I've got a table in Hbase let's say "tbl" and I would like to query it using Hive. Therefore I mapped a table to hive as follows:
CREATE EXTERNAL TABLE tbl(id string, data map<string,string>)
STORED BY 'org.apache.hadoop.hive.hbase.HBaseStorageHandler'
WITH SERDEPROPERTIES ("hbase.columns.mapping" = ":key,data:")
TBLPROPERTIES("hbase.table.name" = "tbl");
Queries like:
select * from tbl", "select id from tbl", "select id, data
from tbl
are really fast.
But queries like
select id from tbl where substr(id, 0, 5) = "12345"

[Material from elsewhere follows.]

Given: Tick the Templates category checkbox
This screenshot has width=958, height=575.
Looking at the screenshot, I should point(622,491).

select id from tbl where data["777"] IS NOT NULL
are incredibly slow.
In the contrary when running from Hbase shell:
"scan 'tbl', {
COLUMNS=>'data', STARTROW='12345', ENDROW='12346'}" or
"scan 'tbl', { COLUMNS=>'data', "FILTER" =>
FilterList.new([qualifierFilter('777')])}"
it is lightning fast!
When I looked into the mapred job generated by hive on jobtracker I discovered that "map.input.records" counts ALL the items in Hbase table, meaning the job makes a full table scan before it even starts any mappers!! Moreover, I suspect it copies all the data from Hbase table to hdfs to mapper tmp input folder before executuion.

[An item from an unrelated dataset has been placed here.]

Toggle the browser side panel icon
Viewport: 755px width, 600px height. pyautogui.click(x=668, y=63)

So, my questions are - Why hbase storage handler for hive does not translate hive queries into appropriate hbase functions? Why it scans all the records and then slices them using "where" clause? How can it be improved?
Any suggestions to improve the performance of Hive queries(mapped to HBase Table).
Can we create secondary index on HBase tables?
We are using HBase and Hive integration and trying to tune the performance of Hive queries.